Dark humor and colorful imagery
“What was that all about?” asked Castle.
“I haven’t got the slightest idea. Frank Hoenikker wants to see me right away.”
“Take your time. Relax. He’s a moron.”
“He said it was important.”
“How does he know what’s important? I could carve a better man out of a banana.”
“Well finish your story anyway.”
“Where was I?”
“The bubonic plague. The bulldozer was stalled by corpses.”
“The effect of the house was not so much to enclose as to announce that man had been whimsically busy there.”
“The pilot next to her, however, had his features composed in the catatonic, orgiastic rigidity of one receiving the Congressional Medal of Honor.”
“The whore, who said her name was Sandra, offered me delights unobtainable outside of the Palace Pigalle and Port Said. I said I wasn’t interested, and she was bright enough to say she wasn’t really interested either. As things turned out, we had both overestimated our apathies, but not by much.”
“Breed was a pink old man, very prosperous, beautifully dressed. His manner was civilized, optimistic, capable, serene. I, by contrast, felt bristly, diseased, cynical. I had spent the night with Sandra. My soul seemed as foul as smoke from burning cat fur.”
Government
“The form of government was anarchy save in limited situations wherein Castle Sugar wanted to own something or to get something done. In such situations the form of government was feudalism.
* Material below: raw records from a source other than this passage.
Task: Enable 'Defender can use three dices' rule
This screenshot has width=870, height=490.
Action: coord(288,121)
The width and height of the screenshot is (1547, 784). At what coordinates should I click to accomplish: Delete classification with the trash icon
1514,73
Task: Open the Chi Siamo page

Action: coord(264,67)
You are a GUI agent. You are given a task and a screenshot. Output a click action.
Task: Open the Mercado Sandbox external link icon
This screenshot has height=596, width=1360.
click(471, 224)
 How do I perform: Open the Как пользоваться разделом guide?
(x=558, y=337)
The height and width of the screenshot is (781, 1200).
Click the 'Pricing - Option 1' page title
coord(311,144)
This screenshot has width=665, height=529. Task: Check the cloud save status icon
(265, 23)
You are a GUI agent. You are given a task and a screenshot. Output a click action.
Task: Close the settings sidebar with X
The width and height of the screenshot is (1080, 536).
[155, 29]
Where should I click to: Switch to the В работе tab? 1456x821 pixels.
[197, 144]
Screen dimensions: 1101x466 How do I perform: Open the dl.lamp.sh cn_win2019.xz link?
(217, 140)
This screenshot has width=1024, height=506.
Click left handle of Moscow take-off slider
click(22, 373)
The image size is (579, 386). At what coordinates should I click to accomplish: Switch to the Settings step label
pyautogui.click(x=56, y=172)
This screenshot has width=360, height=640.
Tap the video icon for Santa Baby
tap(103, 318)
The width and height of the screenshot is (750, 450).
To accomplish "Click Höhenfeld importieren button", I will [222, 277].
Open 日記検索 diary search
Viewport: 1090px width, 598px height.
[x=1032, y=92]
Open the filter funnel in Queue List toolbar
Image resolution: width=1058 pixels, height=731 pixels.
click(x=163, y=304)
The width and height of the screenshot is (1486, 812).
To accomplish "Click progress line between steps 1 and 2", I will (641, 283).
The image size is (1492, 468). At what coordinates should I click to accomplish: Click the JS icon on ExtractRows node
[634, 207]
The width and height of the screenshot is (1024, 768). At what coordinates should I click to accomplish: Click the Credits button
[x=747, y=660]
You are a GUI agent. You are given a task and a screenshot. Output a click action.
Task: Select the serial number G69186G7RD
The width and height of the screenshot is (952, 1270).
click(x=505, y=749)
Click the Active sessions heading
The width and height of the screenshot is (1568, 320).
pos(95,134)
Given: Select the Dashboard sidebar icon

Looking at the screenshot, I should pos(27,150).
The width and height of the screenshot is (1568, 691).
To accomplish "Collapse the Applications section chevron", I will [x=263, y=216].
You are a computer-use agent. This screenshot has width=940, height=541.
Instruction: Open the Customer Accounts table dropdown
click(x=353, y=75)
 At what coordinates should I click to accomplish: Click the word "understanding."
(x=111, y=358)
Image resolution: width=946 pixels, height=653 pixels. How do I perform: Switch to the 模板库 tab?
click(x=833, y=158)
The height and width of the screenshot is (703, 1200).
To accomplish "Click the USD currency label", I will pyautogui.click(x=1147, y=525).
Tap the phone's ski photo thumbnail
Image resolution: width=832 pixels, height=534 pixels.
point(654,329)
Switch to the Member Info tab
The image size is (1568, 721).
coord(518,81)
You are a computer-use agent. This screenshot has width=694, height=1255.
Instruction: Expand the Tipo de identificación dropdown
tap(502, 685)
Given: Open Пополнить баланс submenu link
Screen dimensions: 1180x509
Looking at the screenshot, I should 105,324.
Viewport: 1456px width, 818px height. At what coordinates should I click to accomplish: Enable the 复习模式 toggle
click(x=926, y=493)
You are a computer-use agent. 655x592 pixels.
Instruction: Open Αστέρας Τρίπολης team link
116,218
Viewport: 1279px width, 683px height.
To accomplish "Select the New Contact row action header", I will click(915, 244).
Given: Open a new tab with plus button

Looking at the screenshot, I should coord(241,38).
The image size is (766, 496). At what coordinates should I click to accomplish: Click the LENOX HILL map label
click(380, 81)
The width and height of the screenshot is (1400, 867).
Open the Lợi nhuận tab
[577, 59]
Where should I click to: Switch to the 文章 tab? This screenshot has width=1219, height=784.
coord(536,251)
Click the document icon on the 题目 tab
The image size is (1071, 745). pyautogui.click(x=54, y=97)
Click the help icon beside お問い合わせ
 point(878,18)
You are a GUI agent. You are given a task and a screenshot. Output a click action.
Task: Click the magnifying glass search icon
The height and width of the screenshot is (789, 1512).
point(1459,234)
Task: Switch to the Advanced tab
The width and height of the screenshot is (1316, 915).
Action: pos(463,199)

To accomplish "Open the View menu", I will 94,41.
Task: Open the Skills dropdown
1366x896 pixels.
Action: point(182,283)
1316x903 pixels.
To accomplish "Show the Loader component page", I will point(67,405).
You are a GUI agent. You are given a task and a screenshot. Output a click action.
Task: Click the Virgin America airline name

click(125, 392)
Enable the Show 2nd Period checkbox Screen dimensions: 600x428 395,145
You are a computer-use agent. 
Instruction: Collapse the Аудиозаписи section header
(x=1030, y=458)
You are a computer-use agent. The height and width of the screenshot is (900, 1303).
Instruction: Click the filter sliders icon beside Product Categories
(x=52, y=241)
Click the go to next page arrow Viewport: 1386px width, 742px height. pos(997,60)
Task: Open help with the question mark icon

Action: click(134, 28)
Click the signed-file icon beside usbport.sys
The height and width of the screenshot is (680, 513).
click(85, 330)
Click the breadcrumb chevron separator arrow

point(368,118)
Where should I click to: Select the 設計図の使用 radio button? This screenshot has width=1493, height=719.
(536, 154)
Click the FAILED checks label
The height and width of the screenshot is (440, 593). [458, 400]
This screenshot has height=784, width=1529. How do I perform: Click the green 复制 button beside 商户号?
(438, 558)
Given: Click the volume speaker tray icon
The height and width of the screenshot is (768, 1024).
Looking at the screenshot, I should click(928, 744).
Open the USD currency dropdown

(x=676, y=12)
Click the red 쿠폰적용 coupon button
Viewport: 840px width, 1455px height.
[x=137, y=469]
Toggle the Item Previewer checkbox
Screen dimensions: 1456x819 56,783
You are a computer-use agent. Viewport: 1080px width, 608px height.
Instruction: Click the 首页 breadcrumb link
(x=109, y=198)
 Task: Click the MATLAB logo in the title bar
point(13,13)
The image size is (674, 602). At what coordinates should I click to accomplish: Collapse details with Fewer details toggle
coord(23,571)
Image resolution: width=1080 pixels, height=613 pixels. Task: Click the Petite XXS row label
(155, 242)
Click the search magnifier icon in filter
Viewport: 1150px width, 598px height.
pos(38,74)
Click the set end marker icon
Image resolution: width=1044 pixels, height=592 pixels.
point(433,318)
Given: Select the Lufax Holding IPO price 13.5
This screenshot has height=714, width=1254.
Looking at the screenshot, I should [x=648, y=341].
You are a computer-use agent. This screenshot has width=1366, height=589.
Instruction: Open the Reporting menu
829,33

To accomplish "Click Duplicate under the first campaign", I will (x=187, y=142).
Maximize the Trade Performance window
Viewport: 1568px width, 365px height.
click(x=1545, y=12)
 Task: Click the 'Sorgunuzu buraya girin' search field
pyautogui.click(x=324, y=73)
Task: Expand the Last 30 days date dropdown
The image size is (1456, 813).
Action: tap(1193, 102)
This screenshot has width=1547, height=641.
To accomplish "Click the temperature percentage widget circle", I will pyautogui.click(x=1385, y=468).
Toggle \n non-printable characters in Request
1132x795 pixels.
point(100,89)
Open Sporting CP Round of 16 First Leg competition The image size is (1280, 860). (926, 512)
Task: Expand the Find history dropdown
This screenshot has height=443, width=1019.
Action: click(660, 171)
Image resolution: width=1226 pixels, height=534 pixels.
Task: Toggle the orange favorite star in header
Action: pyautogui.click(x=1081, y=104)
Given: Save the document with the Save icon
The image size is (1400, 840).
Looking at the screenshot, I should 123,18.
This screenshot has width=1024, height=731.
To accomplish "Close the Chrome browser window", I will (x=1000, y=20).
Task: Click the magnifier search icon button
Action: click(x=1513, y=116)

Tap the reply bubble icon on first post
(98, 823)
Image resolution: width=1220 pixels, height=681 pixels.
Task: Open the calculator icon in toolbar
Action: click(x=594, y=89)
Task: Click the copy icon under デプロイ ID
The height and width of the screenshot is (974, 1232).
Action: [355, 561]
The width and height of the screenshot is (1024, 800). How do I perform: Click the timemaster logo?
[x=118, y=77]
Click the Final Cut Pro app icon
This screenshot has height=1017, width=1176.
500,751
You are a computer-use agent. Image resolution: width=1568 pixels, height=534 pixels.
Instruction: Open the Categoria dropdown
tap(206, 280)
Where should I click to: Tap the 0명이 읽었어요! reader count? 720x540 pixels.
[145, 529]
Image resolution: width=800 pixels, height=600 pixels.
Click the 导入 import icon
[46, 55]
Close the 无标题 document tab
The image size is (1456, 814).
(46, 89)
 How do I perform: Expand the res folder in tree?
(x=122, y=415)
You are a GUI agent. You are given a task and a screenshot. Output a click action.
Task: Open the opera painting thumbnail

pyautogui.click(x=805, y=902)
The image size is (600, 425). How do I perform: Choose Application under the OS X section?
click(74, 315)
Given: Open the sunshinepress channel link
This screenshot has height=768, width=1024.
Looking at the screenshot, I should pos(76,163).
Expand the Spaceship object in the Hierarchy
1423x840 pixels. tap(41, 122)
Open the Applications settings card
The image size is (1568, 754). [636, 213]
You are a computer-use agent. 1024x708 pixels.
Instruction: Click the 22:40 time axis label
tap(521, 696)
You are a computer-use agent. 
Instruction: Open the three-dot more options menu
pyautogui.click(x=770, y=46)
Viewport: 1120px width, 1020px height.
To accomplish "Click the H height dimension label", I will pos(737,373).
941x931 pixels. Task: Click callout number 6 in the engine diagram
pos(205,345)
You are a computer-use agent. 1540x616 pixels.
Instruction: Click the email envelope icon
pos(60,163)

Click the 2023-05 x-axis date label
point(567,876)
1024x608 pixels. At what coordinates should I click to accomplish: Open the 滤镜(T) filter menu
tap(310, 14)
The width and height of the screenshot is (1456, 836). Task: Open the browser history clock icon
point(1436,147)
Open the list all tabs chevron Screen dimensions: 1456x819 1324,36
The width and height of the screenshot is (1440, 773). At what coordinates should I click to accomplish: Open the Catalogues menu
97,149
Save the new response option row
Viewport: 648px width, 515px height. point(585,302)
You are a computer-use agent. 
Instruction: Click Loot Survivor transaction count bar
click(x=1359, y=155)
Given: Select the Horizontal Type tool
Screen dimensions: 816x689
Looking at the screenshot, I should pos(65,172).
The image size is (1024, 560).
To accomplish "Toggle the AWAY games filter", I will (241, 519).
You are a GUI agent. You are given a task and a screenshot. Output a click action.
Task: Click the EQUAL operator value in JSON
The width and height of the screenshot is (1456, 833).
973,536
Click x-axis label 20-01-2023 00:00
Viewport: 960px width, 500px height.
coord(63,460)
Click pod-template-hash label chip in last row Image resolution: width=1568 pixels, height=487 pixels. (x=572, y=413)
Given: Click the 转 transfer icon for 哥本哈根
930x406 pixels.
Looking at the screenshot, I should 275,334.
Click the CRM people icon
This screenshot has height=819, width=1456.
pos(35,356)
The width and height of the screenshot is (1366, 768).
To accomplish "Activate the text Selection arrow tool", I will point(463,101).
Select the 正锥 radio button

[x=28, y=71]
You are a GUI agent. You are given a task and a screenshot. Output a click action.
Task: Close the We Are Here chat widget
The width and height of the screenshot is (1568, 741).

The nobility was composed of Castle Sugar’s plantation bosses, who were heavily armed white men from the outside world. The knighthood was composed of big natives who, for small gifts and silly privileges, would kill or wound or torture on command. The spiritual needs of the people caught in this demoniacal squirrel cage were taken care of by a handful of butterball priests.”
Human Character
It was to be about Julian Castle, an American sugar millionaire who had, at the age of forty followed the example of Dr. Albert Schweitzer by founding a free hospital in a jungle, by devoting his life to miserable folk of another race.
[…]
When I flew to San Lorenzo, Julian Castle was sixty years old.
He had been absolutely unselfish for twenty years.
In his selfish days he had been as familiar to tabloid readers as Tommy Manville, Adolf Hitler, Benito Mussolini, and Barbara Hutton. His fame had rested on lechery, alcoholism, reckless driving, and draft evasion. He had had a dazzling talent for spending millions without increasing mankind’s stores of anything but chagrin.
“If you aren’t Papa’s doctor,” I said, “who is?”
“One of my staff, a Dr. Schlichter von Koenigswald.”
“A German?”
“Vaguely. He was in the S.S. for fourteen years. He was a camp physician at Auschwitz for six of those years.”
“Doing penance at the House of Hope and Mercy is he?”
“Yes,” said Castle, “and making great strides, too, saving lives right and left.”
“Good for him.”
“Yes. If he keeps going at this present rate, working night and day, the number of people he’s saved will equal the number of people he let die – in the year 3010.”
Close to home
I knew I wasn’t going to have an easy time writing a popular article about him. I was going to have to concentrate on his saintly deeds and ignore entirely the satanic things he thought and said.
Crosby was in his cups and had the drunkard’s illusion that he could speak frankly, provided he spoke affectionately.